Monday – One and only session for Strongman comp @ gym – playing with axle bar
  • High KB Windmill with extended ROM: 3 x 6 @ 12kg, 16kg, 20kg
  • Clean: 5 @ 30, 35, 40kg, 3 @ 42.5, 45kg
  • Axle power clean & jerk: 3 @ 20, 30, 35kg, 2 @ 40kg (failed 3rd rep)
  • Renegade row: 3 x 8 @ 35lb

Tuesday – Got lazy

Wed – Rest before comp
  • 15 min walk (not counted towards total)

Thursday – Strongman comp

Friday – Wow, I’m really unfit, let’s get into proper training again!
  • Bench (testing new spotting arms): 12 @ 45, 42.5, 40kg
  • Squat: 3 x 12 @ 50kg
  • 2 x 5 with 90seconds recovery:
    • Sprint (20m?) – slight downhill
    • Broad jump back – seemed like massive uphill!
    • Die
Saturday – On a roll!
  • Superset:
    • 3 x 12 Pallof press
    • 3 x 12 Deadlift @ 60kg (touch n go)
  • 8, 6, 4, 2 reps of Clean, squat, press @ 30kg with 30 seconds rest in between. Tougher weight wise than cardio mmm shouldn’t’ve been though.

Sunday – Rest

Total training: ~ 2 hrs 45 mins
Nutrition: OK for 1/2 the week, crap after that.

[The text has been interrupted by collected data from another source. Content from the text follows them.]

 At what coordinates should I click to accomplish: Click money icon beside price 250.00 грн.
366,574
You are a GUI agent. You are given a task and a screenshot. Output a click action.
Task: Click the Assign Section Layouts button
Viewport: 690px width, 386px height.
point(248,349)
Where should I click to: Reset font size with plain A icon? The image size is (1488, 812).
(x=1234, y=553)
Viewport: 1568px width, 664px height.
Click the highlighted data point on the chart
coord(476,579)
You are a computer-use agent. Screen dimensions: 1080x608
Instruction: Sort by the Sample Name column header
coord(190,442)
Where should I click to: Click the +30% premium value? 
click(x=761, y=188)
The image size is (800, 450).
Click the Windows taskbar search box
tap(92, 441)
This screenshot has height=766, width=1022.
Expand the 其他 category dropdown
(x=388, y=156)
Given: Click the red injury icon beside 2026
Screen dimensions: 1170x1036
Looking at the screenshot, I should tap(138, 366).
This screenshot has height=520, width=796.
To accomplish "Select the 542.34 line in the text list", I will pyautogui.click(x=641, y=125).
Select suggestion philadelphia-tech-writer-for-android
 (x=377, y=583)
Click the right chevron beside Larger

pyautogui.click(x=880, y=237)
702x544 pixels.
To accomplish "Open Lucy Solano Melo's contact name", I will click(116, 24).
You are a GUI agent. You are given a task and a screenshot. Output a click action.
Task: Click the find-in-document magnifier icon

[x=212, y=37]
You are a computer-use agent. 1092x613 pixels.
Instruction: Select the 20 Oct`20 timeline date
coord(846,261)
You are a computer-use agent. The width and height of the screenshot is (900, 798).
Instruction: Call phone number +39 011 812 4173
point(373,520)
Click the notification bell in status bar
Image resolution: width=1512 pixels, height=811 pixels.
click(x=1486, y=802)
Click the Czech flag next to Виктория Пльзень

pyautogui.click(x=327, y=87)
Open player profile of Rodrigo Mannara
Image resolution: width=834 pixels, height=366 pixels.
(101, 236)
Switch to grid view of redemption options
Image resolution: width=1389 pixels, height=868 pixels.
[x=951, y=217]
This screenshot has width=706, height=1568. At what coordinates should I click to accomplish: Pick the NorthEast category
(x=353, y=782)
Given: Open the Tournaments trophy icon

The strongman comp made me realise how crap my cardio fitness is. So as soon as I was done with that, I wrote up my new powerlifting program until my next powerlifting comp in August. At the moment it’s quite light so only 2 days per week! Yay! This means I should not be too wiped out to add in a minimum of 2 conditioning sessions per week, plus as a bonus, some fun stuff (ie conquering hills at Mt D).

I got spotting arms for my squat rack, so I can safely bench at home now. I love them soooo much! I was trying to work out what height to set them up at. At first I thought I’d need them pretty low, so I tested them out, and my back arch has improved quite a bit, so I had to raise the spotting arms a bit. Then I tested again, had to raise again! Rinse, repeat etc…. And I’ve now got them so high that my head would be completely clear of any accident if I drop the bar. The only thing that would be affected would be my ribs while in a high arch. They should be fine if I’ve flattened out a bit. I took a video to have a look:

May have to lower the J cups for the bar soon as I had trouble re-racking at the end. This is good because then the bar will have even less distance to travel! 😀

Anyways, back to solid training already this week. Loving my new program. It’s very manageable. Just need to get some desire to do my cardio/conditioning.